§ GIVEN INSTRUCTION:
Rewrite the entries below, replacing every "icon" with "button" and keeping everything else the same. Omit the pictures from your version.

**** RECORD EXCERPTS ****

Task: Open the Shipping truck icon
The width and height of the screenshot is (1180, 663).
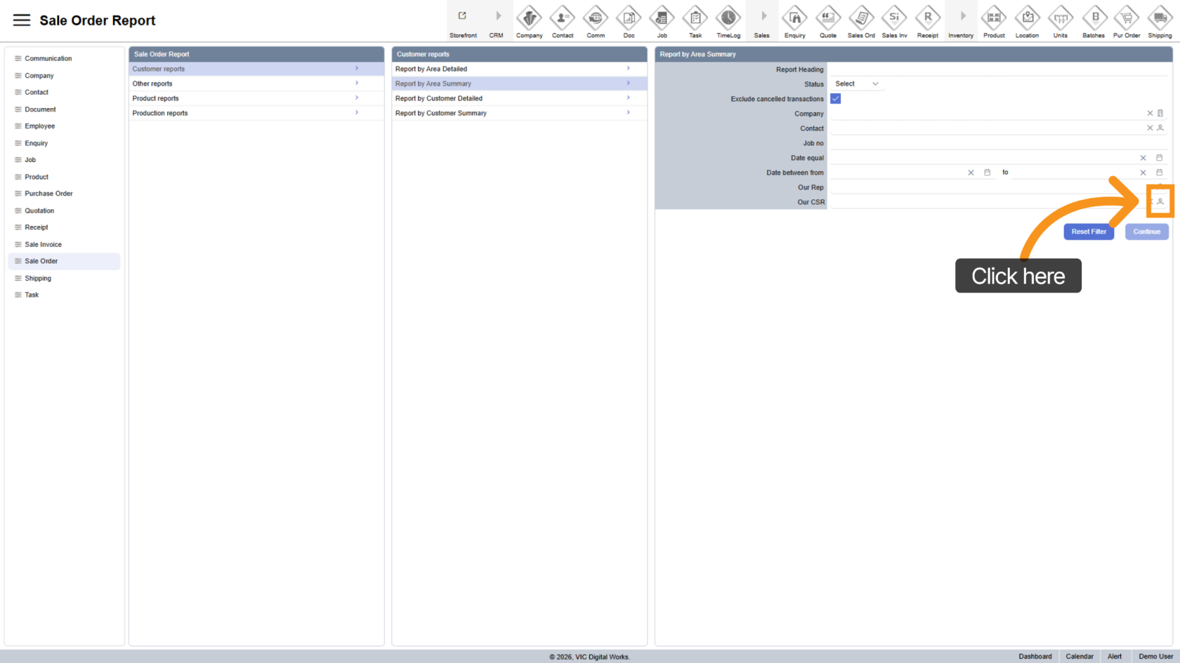Action: coord(1160,18)
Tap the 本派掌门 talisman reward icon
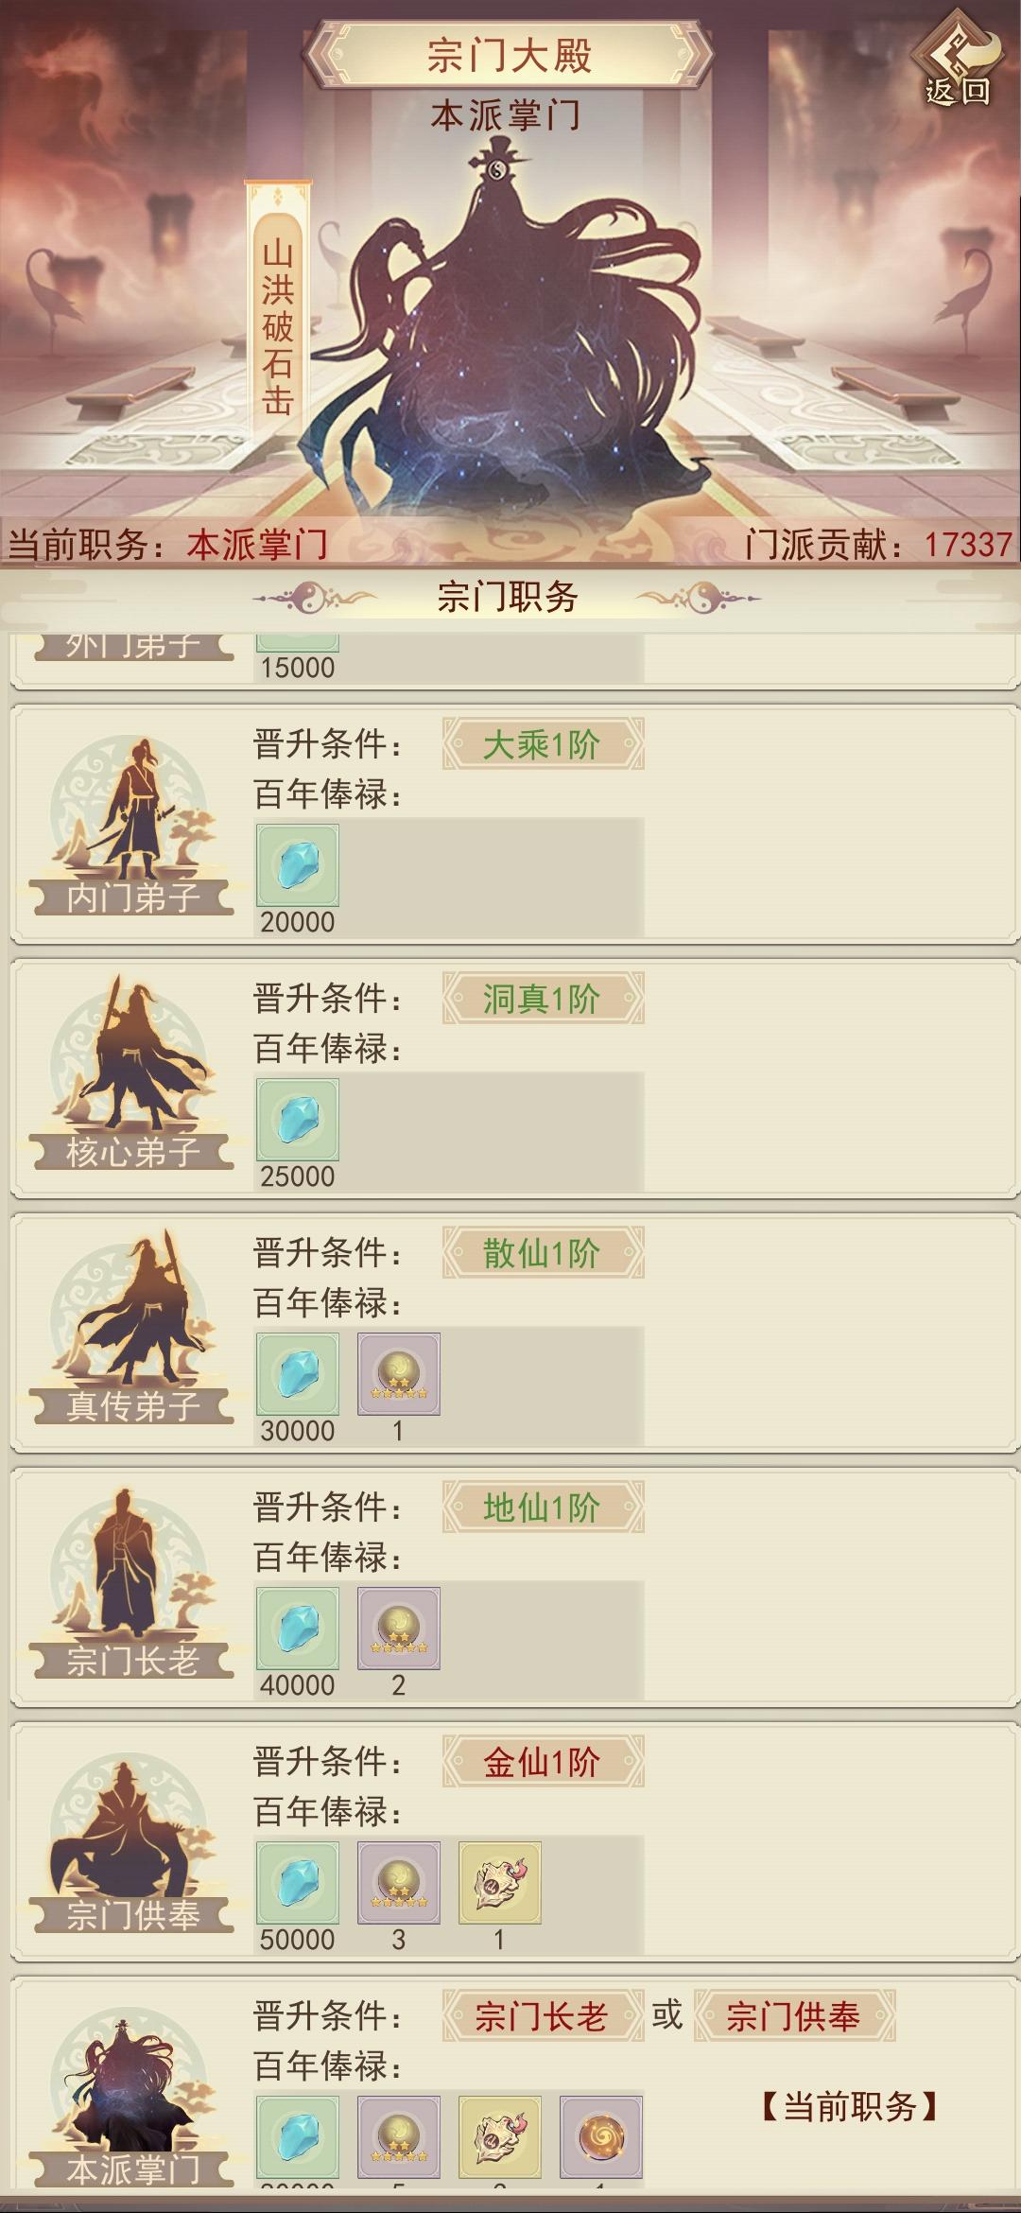 (x=500, y=2137)
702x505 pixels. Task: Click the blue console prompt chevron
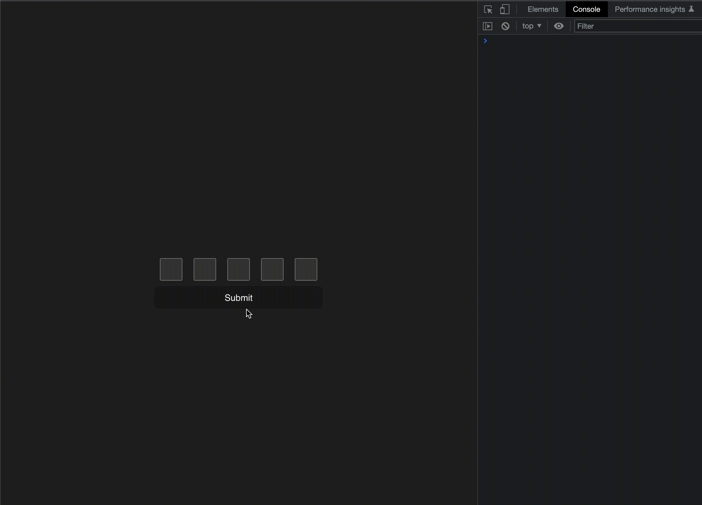point(485,41)
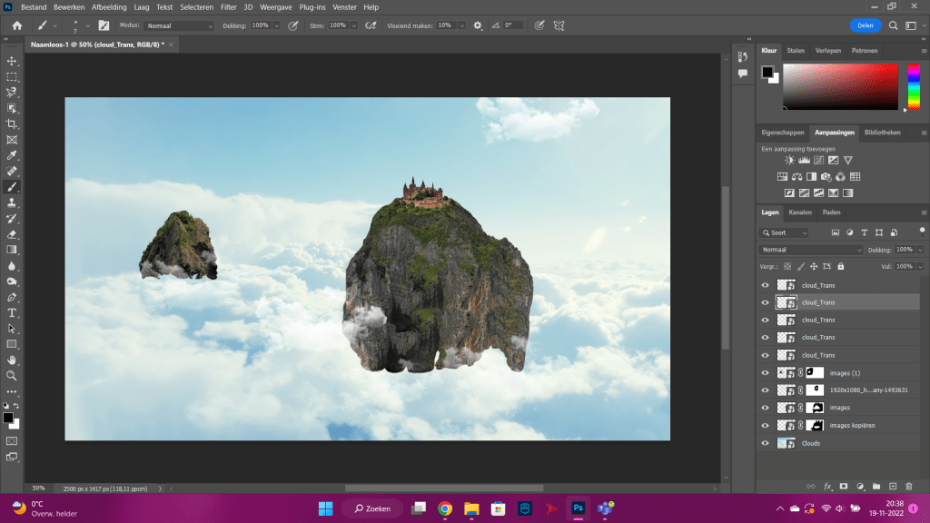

****

§ TASK ANSWER:
Task: Open the Shipping truck button
The width and height of the screenshot is (1180, 663).
Action: coord(1160,18)
Tap the 本派掌门 talisman reward button
 (x=500, y=2137)
702x505 pixels. Task: Click the blue console prompt chevron
point(485,41)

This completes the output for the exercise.